Various synonyms for thin used to describe a person, for example, have a wide variety of connotations. A slender person is one with a pleasing economy of form, and svelte adds a sense of fashionable presentation. A skinny person, meanwhile, is excessively thin, and gaunt emphasizes an unhealthful state. Wiry, meanwhile, connotes a tough, lean build acquired through hard work, while lithe suggests a graceful quality.
By the same token, it’s one thing to say someone is confident, but cocksure is a negative appraisal. A stubborn person, meanwhile, could be described by a proponent as resolute and by a foe as obstinate.

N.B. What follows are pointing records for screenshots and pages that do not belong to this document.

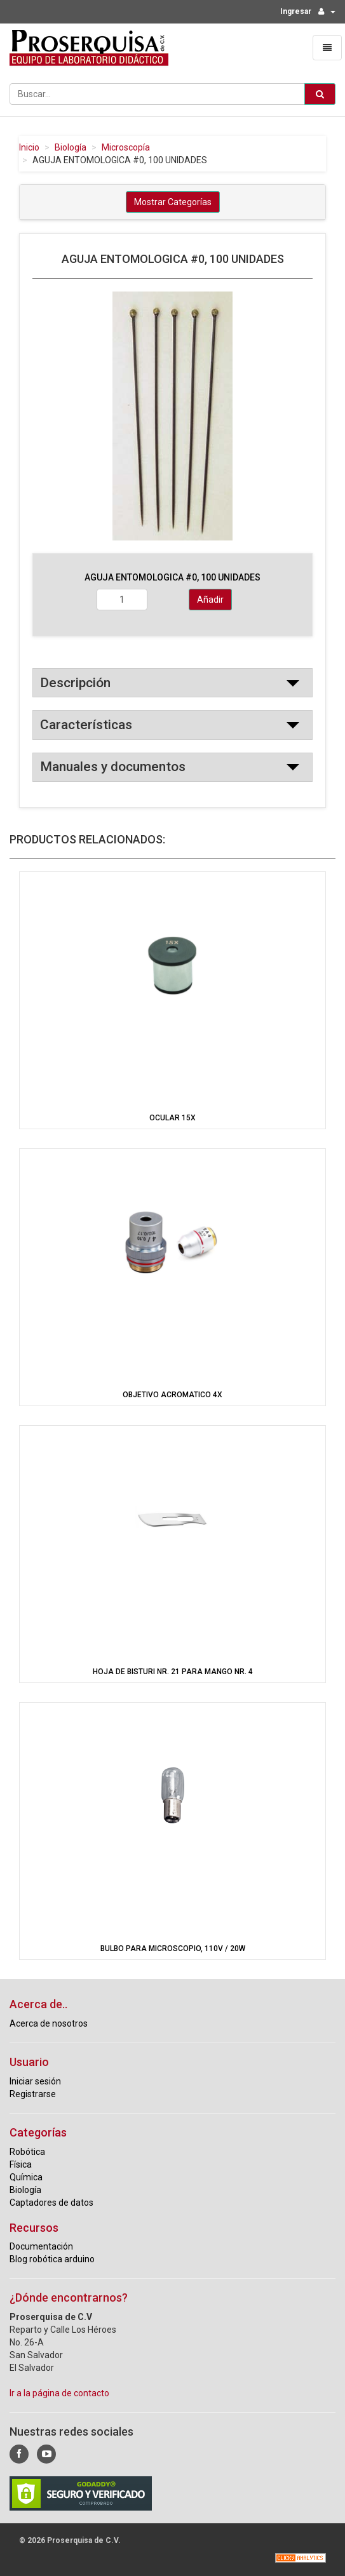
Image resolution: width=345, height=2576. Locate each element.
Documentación (41, 2246)
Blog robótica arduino (52, 2259)
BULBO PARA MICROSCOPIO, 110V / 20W (172, 1948)
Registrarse (33, 2094)
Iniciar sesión (35, 2081)
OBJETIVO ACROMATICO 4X (172, 1394)
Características (86, 724)
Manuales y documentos (113, 766)
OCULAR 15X (172, 1117)
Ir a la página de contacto (59, 2393)
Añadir (210, 599)
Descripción (75, 682)
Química (26, 2177)
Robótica (27, 2152)
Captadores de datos (51, 2202)
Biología (70, 147)
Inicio (29, 147)
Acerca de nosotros (49, 2023)
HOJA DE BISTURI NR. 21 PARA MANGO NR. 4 (173, 1671)
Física (21, 2164)
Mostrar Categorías (173, 202)
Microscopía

Novice is (or is intended to be) a neutral term, but many synonyms for the word, such as greenhorn, newbie, rookie, and tenderfoot, are uncomplimentary or at least often used to poke fun. (Apprentice, neophyte, recruit, and tyro are gentler terms.) Synonyms can differ in formality, as in the difference between car and automobile, but the difference is often one of value instead (or in addition).
Keep in mind, too, that a single word can have more than one connotation. For example, a person descried as earthy might be simple and practical, or might be unsophisticated or coarse. (Earthy is also a synonym for crude.)
Use of precise terms in fiction and nonfiction alike is encouraged, but be sure the sense you intend is the one conveyed: Consult dictionaries and usage guides, and when you employ a thesaurus or a synonym finder to find a more interesting or more precise alternative to pedestrian prose, make sure you select the appropriate word based on your meaning.